EXERCISE>
Copy the material below again, starting with the line that contains "Increase the Scale" and going on through the line that contains "pyautogui.click(x=117, y=45)", both included, and reproduce only those lines. Keep every request as it stands, but multiply each click coordinate in the answers by 2.2 and round it to a whole number, with halves rounded up.
— START OF MATERIAL —
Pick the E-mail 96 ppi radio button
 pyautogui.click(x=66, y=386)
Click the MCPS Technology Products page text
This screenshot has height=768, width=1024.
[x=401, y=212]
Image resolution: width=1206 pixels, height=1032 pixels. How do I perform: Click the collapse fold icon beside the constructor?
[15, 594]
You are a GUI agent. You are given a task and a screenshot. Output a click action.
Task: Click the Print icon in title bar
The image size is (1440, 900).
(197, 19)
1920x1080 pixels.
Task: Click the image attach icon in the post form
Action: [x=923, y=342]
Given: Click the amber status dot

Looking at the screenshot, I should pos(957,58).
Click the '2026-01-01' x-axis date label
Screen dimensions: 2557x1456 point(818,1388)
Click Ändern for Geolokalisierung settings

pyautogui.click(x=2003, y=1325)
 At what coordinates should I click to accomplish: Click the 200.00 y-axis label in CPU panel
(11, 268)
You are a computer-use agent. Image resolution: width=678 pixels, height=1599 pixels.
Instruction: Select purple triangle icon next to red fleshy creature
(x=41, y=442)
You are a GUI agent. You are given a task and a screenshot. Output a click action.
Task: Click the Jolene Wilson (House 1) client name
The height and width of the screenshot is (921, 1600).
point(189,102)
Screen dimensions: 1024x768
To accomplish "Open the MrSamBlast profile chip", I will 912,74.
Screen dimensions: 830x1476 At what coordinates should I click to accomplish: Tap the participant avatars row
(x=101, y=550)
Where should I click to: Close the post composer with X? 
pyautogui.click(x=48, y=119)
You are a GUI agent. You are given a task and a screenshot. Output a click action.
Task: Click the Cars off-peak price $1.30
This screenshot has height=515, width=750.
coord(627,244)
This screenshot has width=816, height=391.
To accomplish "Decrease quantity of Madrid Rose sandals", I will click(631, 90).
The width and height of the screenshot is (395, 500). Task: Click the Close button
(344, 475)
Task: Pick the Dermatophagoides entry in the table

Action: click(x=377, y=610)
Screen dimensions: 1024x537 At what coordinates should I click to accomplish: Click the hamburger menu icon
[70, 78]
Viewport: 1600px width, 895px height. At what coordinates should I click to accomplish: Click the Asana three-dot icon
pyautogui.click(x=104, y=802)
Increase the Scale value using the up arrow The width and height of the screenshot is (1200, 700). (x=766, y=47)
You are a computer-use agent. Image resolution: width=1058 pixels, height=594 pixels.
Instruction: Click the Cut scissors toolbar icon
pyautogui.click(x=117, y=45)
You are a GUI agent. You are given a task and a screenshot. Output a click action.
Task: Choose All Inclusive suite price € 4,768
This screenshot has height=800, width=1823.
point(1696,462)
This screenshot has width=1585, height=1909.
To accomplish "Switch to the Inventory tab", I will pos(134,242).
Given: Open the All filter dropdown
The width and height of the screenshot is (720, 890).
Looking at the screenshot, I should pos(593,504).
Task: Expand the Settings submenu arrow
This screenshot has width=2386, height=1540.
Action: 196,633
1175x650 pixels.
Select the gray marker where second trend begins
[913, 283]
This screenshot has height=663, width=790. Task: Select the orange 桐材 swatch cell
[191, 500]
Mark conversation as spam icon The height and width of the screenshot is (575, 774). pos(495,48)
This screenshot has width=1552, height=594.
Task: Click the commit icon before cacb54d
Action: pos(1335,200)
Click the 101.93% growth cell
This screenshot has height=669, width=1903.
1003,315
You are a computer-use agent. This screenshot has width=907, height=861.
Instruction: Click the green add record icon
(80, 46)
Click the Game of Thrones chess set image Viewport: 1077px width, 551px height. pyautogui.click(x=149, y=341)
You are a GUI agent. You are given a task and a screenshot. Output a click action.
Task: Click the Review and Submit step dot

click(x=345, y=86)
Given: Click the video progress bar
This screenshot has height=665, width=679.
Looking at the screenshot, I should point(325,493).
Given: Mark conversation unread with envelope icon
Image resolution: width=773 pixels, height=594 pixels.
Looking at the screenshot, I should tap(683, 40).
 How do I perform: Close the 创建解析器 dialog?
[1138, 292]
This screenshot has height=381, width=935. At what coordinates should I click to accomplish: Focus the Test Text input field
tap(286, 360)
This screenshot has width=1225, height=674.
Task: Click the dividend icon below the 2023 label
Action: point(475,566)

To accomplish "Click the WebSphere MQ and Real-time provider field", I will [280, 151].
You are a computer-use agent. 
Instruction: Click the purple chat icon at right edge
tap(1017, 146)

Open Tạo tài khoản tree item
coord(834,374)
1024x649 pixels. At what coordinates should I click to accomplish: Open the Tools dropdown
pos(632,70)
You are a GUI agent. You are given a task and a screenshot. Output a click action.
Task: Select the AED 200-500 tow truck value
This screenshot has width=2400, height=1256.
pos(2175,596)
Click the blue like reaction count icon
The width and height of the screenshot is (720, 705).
— END OF MATERIAL —
FULL ANSWER>
Increase the Scale value using the up arrow The width and height of the screenshot is (1200, 700). (x=1685, y=103)
You are a computer-use agent. Image resolution: width=1058 pixels, height=594 pixels.
Instruction: Click the Cut scissors toolbar icon
pyautogui.click(x=257, y=99)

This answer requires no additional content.